Every line containing "Open" should be copied out. Go through the entries and find them.

═══

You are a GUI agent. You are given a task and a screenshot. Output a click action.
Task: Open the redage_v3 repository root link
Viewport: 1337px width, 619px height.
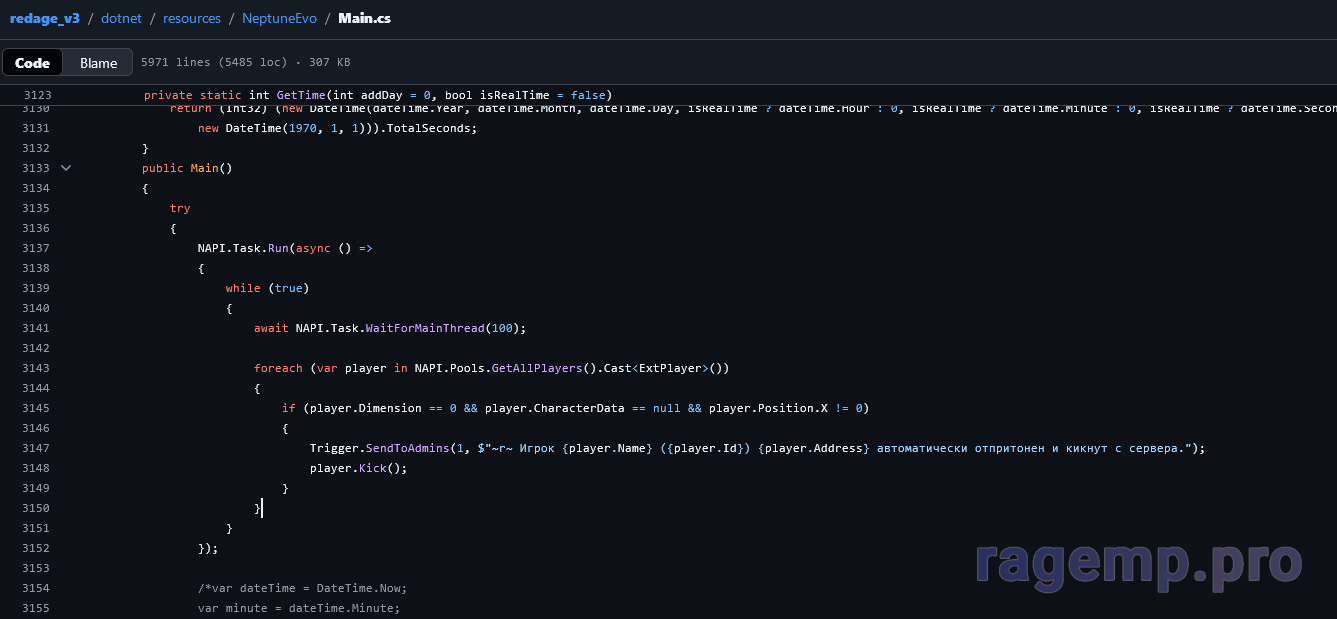pos(44,18)
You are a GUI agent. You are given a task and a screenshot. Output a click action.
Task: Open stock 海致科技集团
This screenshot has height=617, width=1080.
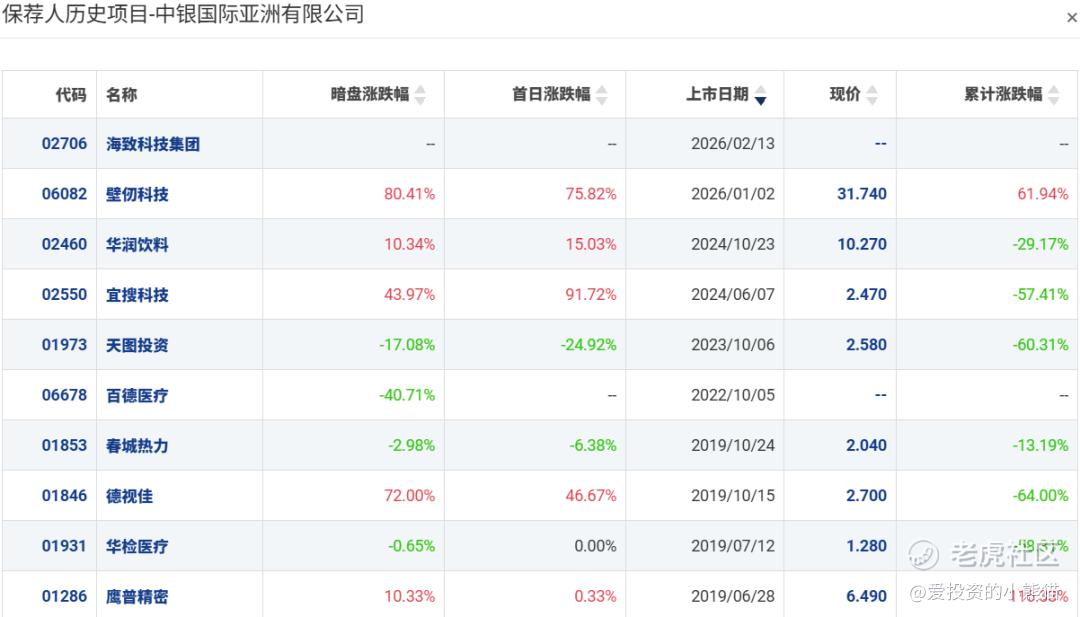coord(153,144)
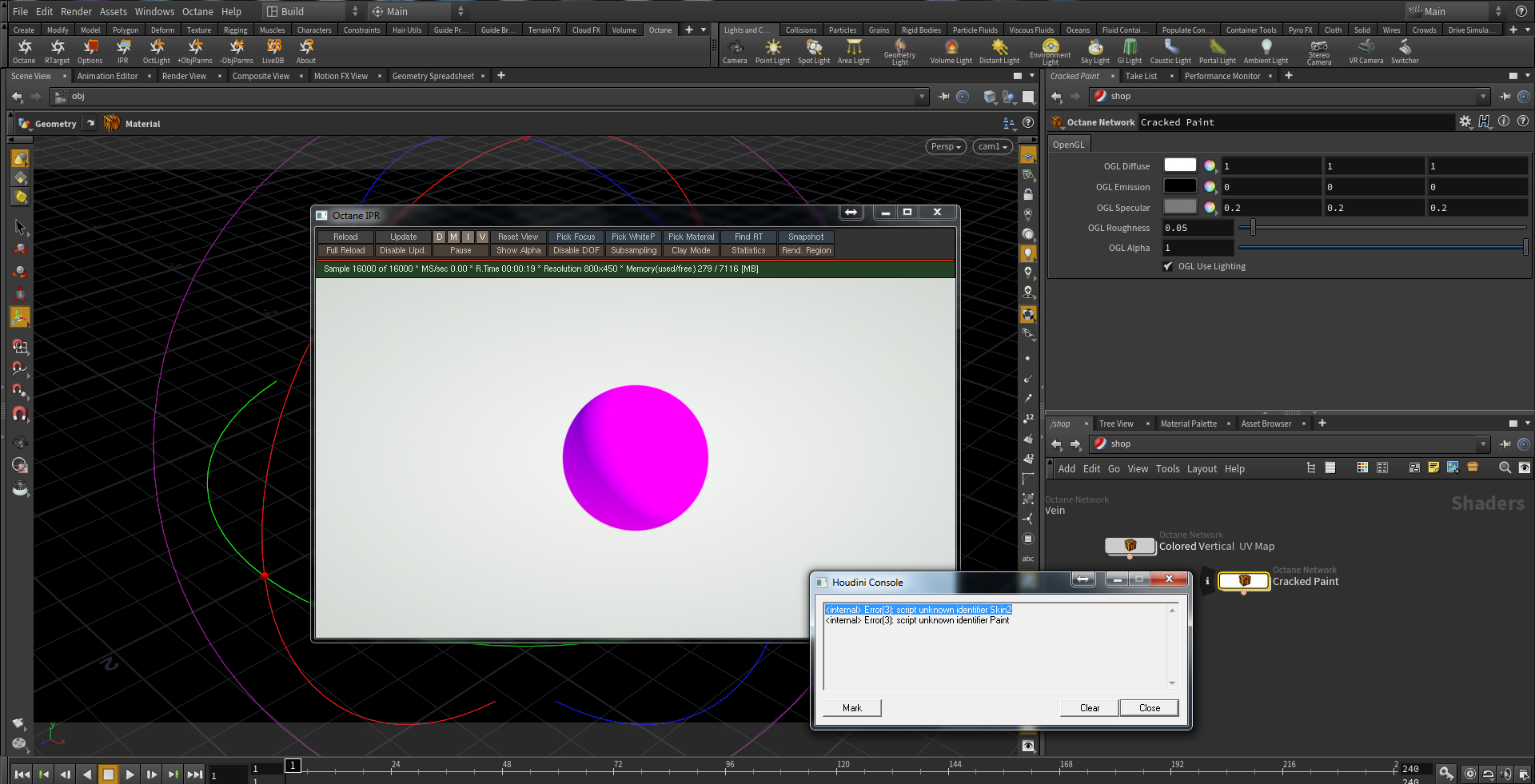The image size is (1535, 784).
Task: Switch to the Geometry Spreadsheet tab
Action: tap(433, 76)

═══

• [Answer to this problem]:
Task: Open the redage_v3 repository root link
Task: Open stock 海致科技集团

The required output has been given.